Mohon tunggu...
Farhan Nugraha
Farhan Nugraha Mohon Tunggu... Lainnya - Jurnalis

Manajer Komunikasi Publik Netfid Indonesia | Reporter Investortrust | Fungsionaris PB PMII

Selanjutnya

Tutup

Humaniora

PMII dan Meritokrasi ala Rafsanjani

17 April 2024   14:28 Diperbarui: 17 April 2024   14:30 1376
+
Laporkan Konten
Laporkan Akun
Kompasiana adalah platform blog. Konten ini menjadi tanggung jawab bloger dan tidak mewakili pandangan redaksi Kompas.
Lihat foto
Sekretaris Jenderal PB PMII Muhammad Rafsanjani. Sumber: pribadi

Tidak ada yang lebih tepat dibandingkan dengan pilihan mengangkat kembali pemikiran meritrokasi ala Sekretaris Jendral Pengurus Besar Pergerakan Mahasiswa Islam Indonesia (PB PMII) Muhammad Rafsanjani.

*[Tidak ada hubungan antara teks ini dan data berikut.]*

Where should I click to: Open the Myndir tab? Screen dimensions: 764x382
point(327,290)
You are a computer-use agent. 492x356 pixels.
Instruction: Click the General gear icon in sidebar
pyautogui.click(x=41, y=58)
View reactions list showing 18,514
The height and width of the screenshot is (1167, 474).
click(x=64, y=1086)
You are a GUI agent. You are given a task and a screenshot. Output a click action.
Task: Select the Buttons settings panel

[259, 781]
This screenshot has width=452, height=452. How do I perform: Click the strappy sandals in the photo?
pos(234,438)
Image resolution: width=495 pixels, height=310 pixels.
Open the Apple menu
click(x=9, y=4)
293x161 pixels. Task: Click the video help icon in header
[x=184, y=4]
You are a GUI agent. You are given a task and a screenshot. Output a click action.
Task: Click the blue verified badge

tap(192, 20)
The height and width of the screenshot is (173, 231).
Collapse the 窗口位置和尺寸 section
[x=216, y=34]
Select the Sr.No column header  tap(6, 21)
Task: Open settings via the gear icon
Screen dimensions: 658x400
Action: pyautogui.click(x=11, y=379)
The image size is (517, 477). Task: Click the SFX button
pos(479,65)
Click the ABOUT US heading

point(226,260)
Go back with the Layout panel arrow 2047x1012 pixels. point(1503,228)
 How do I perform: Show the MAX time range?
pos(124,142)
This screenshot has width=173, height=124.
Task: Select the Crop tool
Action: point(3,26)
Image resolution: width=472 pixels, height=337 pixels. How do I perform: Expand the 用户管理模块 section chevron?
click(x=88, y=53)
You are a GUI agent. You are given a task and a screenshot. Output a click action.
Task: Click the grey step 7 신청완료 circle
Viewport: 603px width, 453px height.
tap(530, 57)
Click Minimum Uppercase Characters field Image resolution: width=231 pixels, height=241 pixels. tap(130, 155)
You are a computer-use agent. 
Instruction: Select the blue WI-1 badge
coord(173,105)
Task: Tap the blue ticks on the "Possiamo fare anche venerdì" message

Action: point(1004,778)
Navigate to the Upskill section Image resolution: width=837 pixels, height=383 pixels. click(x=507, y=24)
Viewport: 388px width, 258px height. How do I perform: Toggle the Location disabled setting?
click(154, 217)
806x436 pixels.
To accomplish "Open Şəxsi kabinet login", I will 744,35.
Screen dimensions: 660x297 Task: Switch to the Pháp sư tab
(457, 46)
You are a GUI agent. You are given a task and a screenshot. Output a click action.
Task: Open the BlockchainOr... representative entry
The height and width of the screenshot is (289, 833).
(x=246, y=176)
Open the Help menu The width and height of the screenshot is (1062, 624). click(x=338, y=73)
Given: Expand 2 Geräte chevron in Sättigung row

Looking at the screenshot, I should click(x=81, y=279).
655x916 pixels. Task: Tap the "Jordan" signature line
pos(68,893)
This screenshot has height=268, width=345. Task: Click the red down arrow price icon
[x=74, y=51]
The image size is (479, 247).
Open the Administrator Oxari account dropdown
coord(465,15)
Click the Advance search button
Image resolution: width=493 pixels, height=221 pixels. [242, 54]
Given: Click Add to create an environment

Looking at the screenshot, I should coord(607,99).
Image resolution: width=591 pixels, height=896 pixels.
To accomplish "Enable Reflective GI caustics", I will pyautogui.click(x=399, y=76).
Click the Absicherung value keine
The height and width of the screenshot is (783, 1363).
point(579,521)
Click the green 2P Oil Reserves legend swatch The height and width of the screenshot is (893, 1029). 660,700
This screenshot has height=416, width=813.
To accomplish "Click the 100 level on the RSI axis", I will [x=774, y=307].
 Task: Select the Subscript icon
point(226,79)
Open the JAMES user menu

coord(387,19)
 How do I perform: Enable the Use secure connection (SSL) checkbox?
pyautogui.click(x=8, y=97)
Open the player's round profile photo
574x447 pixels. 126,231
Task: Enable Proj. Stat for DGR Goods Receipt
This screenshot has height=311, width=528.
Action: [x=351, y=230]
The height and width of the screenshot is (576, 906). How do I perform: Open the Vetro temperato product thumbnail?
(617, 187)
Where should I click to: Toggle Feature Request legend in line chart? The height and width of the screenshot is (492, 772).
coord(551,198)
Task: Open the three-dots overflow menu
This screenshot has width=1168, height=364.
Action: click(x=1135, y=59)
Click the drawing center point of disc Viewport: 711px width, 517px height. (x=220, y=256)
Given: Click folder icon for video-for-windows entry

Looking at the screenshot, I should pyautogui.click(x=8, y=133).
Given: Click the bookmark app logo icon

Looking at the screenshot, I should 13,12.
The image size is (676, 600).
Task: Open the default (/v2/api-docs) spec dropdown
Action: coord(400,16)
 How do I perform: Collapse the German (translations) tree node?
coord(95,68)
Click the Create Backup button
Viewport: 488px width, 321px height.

Melalui meritokrasi, Rafsanjani, yang belum genap 40 hari telah mendahului kita semua, mengajak seluruh warga pergerakan untuk melakukan kritik otokritik terhadap berjalannya roda organisasi PMII.

Menyambut momentum peringatan Hari Lahir PMII ke-64 tahun, tulisan ini sejenak mengajak pembaca untuk merefleksikan kembali orientasi dan tantangan zaman yang akan dihadapi organisasi ini ke depan.

PMII yang notabene lekat dengan kultur jam'iyyah Nahdlatul Ulama', kerap kali berbenturan dengan tradisi feodalisme hingga patronase. Di tengah situasi tersebut, sistem meritokrasi menjadi alat untuk membawa PMII bertransformasi menjadi organisasi kader yang modern dan intelektual berasaskan Islam Ahlussunnah wal' Jamaah an-Nahdliyah.

Mengapa Meritokrasi?

Meritokrasi sendiri adalah sebuah sistem di mana kesempatan diberikan kepada individu berdasarkan kompetensi. Meritokrasi berarti menentang untuk mengukur kesempatan individu berdasarkan faktor eksternal, seperti keturunan atau 'orang dalam'.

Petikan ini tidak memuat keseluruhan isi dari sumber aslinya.